Stored data entries:
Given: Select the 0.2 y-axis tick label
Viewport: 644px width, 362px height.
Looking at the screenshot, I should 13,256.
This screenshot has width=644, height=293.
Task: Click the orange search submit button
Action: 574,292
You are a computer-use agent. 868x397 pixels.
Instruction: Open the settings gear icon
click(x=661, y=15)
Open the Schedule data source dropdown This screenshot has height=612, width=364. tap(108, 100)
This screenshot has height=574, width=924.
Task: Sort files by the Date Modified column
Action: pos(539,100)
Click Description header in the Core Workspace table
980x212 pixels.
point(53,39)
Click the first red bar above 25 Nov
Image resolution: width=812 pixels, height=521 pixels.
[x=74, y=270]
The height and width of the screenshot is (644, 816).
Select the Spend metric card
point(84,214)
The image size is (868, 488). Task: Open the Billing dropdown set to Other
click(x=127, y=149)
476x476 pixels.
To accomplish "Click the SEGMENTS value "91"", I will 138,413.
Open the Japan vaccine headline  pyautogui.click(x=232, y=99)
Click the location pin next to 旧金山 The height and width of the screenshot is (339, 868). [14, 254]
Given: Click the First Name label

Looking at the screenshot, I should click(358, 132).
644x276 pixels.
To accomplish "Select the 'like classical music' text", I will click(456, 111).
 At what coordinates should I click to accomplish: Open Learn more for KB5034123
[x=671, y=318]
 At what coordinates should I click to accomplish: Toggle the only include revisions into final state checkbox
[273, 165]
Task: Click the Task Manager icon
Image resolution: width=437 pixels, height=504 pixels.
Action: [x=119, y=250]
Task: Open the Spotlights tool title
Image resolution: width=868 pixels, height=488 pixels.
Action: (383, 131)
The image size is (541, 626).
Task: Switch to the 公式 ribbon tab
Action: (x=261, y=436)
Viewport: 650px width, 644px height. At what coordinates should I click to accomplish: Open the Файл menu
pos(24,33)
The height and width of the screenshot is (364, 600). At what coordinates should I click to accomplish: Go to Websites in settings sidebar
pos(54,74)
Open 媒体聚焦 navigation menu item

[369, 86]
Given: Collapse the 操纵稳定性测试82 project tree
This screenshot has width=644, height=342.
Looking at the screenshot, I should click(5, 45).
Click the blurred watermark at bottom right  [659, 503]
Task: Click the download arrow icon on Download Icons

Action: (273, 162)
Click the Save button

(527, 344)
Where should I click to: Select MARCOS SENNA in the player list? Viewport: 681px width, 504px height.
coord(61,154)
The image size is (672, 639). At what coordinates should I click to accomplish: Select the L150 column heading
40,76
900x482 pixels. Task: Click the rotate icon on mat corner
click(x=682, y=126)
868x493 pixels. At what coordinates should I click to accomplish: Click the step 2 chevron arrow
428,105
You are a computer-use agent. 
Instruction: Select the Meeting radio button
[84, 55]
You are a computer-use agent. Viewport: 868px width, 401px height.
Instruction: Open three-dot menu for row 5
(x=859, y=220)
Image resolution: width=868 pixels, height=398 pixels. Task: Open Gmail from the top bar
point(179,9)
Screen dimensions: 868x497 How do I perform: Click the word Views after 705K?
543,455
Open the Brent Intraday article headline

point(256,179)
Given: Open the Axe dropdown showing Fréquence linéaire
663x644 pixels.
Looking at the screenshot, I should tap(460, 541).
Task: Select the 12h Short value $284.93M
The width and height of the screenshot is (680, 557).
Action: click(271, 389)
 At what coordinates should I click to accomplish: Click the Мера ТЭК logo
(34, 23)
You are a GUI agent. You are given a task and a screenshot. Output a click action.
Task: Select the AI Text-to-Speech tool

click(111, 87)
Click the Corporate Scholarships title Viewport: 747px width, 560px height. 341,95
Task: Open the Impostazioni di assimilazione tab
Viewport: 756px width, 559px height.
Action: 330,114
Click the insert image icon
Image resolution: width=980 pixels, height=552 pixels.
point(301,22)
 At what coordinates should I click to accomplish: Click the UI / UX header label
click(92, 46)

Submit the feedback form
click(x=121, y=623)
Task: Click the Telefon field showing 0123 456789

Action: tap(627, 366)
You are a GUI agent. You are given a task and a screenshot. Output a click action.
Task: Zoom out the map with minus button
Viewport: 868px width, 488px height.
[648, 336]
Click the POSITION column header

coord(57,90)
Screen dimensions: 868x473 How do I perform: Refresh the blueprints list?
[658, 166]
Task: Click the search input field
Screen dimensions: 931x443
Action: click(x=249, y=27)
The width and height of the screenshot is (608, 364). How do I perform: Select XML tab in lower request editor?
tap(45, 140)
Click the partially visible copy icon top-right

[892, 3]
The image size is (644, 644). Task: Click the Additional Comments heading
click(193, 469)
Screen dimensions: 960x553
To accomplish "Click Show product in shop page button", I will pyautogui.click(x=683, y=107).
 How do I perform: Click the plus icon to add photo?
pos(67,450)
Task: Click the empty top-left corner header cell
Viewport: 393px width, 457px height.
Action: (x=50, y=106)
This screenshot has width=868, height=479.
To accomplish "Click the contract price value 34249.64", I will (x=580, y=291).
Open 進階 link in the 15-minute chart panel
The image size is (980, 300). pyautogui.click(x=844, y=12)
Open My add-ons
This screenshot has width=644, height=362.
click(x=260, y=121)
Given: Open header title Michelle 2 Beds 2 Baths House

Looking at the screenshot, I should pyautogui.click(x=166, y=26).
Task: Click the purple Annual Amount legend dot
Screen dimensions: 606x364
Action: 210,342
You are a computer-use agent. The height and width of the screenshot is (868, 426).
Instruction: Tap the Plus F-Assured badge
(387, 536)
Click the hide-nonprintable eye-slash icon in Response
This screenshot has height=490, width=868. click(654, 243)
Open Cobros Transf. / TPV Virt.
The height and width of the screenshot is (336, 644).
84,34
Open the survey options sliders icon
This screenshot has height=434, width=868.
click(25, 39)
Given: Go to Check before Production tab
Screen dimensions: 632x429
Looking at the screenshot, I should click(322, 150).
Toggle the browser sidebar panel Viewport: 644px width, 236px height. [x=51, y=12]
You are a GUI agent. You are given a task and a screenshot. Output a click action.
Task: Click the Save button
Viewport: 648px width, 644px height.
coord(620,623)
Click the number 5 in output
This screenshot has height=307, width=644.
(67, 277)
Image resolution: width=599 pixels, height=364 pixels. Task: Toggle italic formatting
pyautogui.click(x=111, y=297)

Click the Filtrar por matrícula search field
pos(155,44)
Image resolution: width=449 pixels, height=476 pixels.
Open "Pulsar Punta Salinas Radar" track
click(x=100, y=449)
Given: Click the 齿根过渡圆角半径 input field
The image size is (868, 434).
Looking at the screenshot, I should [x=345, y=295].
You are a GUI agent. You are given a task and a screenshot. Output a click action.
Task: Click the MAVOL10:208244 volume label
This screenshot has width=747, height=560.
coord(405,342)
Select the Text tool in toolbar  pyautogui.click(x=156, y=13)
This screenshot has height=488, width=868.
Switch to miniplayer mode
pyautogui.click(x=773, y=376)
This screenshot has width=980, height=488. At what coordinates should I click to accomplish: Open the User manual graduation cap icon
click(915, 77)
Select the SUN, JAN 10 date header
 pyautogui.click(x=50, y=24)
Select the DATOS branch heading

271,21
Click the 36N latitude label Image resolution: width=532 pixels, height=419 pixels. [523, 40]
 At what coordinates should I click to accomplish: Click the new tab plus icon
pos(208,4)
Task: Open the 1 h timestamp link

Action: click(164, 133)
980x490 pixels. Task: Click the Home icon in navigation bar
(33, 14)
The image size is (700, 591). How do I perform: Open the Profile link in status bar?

◆ Problem to solve ◆
The records above are to be restated word for word.

◆ Output for this task ◆
Given: Select the 0.2 y-axis tick label
Viewport: 644px width, 362px height.
Looking at the screenshot, I should 13,256.
This screenshot has width=644, height=293.
Task: Click the orange search submit button
Action: 574,292
You are a computer-use agent. 868x397 pixels.
Instruction: Open the settings gear icon
click(x=661, y=15)
Open the Schedule data source dropdown This screenshot has height=612, width=364. tap(108, 100)
This screenshot has height=574, width=924.
Task: Sort files by the Date Modified column
Action: pos(539,100)
Click Description header in the Core Workspace table
980x212 pixels.
point(53,39)
Click the first red bar above 25 Nov
Image resolution: width=812 pixels, height=521 pixels.
[x=74, y=270]
The height and width of the screenshot is (644, 816).
Select the Spend metric card
point(84,214)
The image size is (868, 488). Task: Open the Billing dropdown set to Other
click(x=127, y=149)
476x476 pixels.
To accomplish "Click the SEGMENTS value "91"", I will 138,413.
Open the Japan vaccine headline  pyautogui.click(x=232, y=99)
Click the location pin next to 旧金山 The height and width of the screenshot is (339, 868). [14, 254]
Given: Click the First Name label

Looking at the screenshot, I should click(358, 132).
644x276 pixels.
To accomplish "Select the 'like classical music' text", I will click(456, 111).
 At what coordinates should I click to accomplish: Open Learn more for KB5034123
[x=671, y=318]
 At what coordinates should I click to accomplish: Toggle the only include revisions into final state checkbox
[273, 165]
Task: Click the Task Manager icon
Image resolution: width=437 pixels, height=504 pixels.
Action: [x=119, y=250]
Task: Open the Spotlights tool title
Image resolution: width=868 pixels, height=488 pixels.
Action: (383, 131)
The image size is (541, 626).
Task: Switch to the 公式 ribbon tab
Action: (x=261, y=436)
Viewport: 650px width, 644px height. At what coordinates should I click to accomplish: Open the Файл menu
pos(24,33)
The height and width of the screenshot is (364, 600). At what coordinates should I click to accomplish: Go to Websites in settings sidebar
pos(54,74)
Open 媒体聚焦 navigation menu item

[369, 86]
Given: Collapse the 操纵稳定性测试82 project tree
This screenshot has width=644, height=342.
Looking at the screenshot, I should click(5, 45).
Click the blurred watermark at bottom right  [659, 503]
Task: Click the download arrow icon on Download Icons

Action: (273, 162)
Click the Save button

(527, 344)
Where should I click to: Select MARCOS SENNA in the player list? Viewport: 681px width, 504px height.
coord(61,154)
The image size is (672, 639). At what coordinates should I click to accomplish: Select the L150 column heading
40,76
900x482 pixels. Task: Click the rotate icon on mat corner
click(x=682, y=126)
868x493 pixels. At what coordinates should I click to accomplish: Click the step 2 chevron arrow
428,105
You are a computer-use agent. 
Instruction: Select the Meeting radio button
[84, 55]
You are a computer-use agent. Viewport: 868px width, 401px height.
Instruction: Open three-dot menu for row 5
(x=859, y=220)
Image resolution: width=868 pixels, height=398 pixels. Task: Open Gmail from the top bar
point(179,9)
Screen dimensions: 868x497 How do I perform: Click the word Views after 705K?
543,455
Open the Brent Intraday article headline

point(256,179)
Given: Open the Axe dropdown showing Fréquence linéaire
663x644 pixels.
Looking at the screenshot, I should tap(460, 541).
Task: Select the 12h Short value $284.93M
The width and height of the screenshot is (680, 557).
Action: click(271, 389)
 At what coordinates should I click to accomplish: Click the Мера ТЭК logo
(34, 23)
You are a GUI agent. You are given a task and a screenshot. Output a click action.
Task: Select the AI Text-to-Speech tool

click(111, 87)
Click the Corporate Scholarships title Viewport: 747px width, 560px height. 341,95
Task: Open the Impostazioni di assimilazione tab
Viewport: 756px width, 559px height.
Action: 330,114
Click the insert image icon
Image resolution: width=980 pixels, height=552 pixels.
point(301,22)
 At what coordinates should I click to accomplish: Click the UI / UX header label
click(92, 46)

Submit the feedback form
click(x=121, y=623)
Task: Click the Telefon field showing 0123 456789

Action: tap(627, 366)
You are a GUI agent. You are given a task and a screenshot. Output a click action.
Task: Zoom out the map with minus button
Viewport: 868px width, 488px height.
[648, 336]
Click the POSITION column header

coord(57,90)
Screen dimensions: 868x473 How do I perform: Refresh the blueprints list?
[658, 166]
Task: Click the search input field
Screen dimensions: 931x443
Action: click(x=249, y=27)
The width and height of the screenshot is (608, 364). How do I perform: Select XML tab in lower request editor?
tap(45, 140)
Click the partially visible copy icon top-right

[892, 3]
The image size is (644, 644). Task: Click the Additional Comments heading
click(193, 469)
Screen dimensions: 960x553
To accomplish "Click Show product in shop page button", I will pyautogui.click(x=683, y=107).
 How do I perform: Click the plus icon to add photo?
pos(67,450)
Task: Click the empty top-left corner header cell
Viewport: 393px width, 457px height.
Action: (x=50, y=106)
This screenshot has width=868, height=479.
To accomplish "Click the contract price value 34249.64", I will (x=580, y=291).
Open 進階 link in the 15-minute chart panel
The image size is (980, 300). pyautogui.click(x=844, y=12)
Open My add-ons
This screenshot has width=644, height=362.
click(x=260, y=121)
Given: Open header title Michelle 2 Beds 2 Baths House

Looking at the screenshot, I should pyautogui.click(x=166, y=26).
Task: Click the purple Annual Amount legend dot
Screen dimensions: 606x364
Action: 210,342
You are a computer-use agent. The height and width of the screenshot is (868, 426).
Instruction: Tap the Plus F-Assured badge
(387, 536)
Click the hide-nonprintable eye-slash icon in Response
This screenshot has height=490, width=868. click(654, 243)
Open Cobros Transf. / TPV Virt.
The height and width of the screenshot is (336, 644).
84,34
Open the survey options sliders icon
This screenshot has height=434, width=868.
click(25, 39)
Given: Go to Check before Production tab
Screen dimensions: 632x429
Looking at the screenshot, I should click(322, 150).
Toggle the browser sidebar panel Viewport: 644px width, 236px height. [x=51, y=12]
You are a GUI agent. You are given a task and a screenshot. Output a click action.
Task: Click the Save button
Viewport: 648px width, 644px height.
coord(620,623)
Click the number 5 in output
This screenshot has height=307, width=644.
(67, 277)
Image resolution: width=599 pixels, height=364 pixels. Task: Toggle italic formatting
pyautogui.click(x=111, y=297)

Click the Filtrar por matrícula search field
pos(155,44)
Image resolution: width=449 pixels, height=476 pixels.
Open "Pulsar Punta Salinas Radar" track
click(x=100, y=449)
Given: Click the 齿根过渡圆角半径 input field
The image size is (868, 434).
Looking at the screenshot, I should [x=345, y=295].
You are a GUI agent. You are given a task and a screenshot. Output a click action.
Task: Click the MAVOL10:208244 volume label
This screenshot has width=747, height=560.
coord(405,342)
Select the Text tool in toolbar  pyautogui.click(x=156, y=13)
This screenshot has height=488, width=868.
Switch to miniplayer mode
pyautogui.click(x=773, y=376)
This screenshot has width=980, height=488. At what coordinates should I click to accomplish: Open the User manual graduation cap icon
click(915, 77)
Select the SUN, JAN 10 date header
 pyautogui.click(x=50, y=24)
Select the DATOS branch heading

271,21
Click the 36N latitude label Image resolution: width=532 pixels, height=419 pixels. [523, 40]
 At what coordinates should I click to accomplish: Click the new tab plus icon
pos(208,4)
Task: Open the 1 h timestamp link

Action: click(164, 133)
980x490 pixels. Task: Click the Home icon in navigation bar
(33, 14)
The image size is (700, 591). How do I perform: Open the Profile link in status bar?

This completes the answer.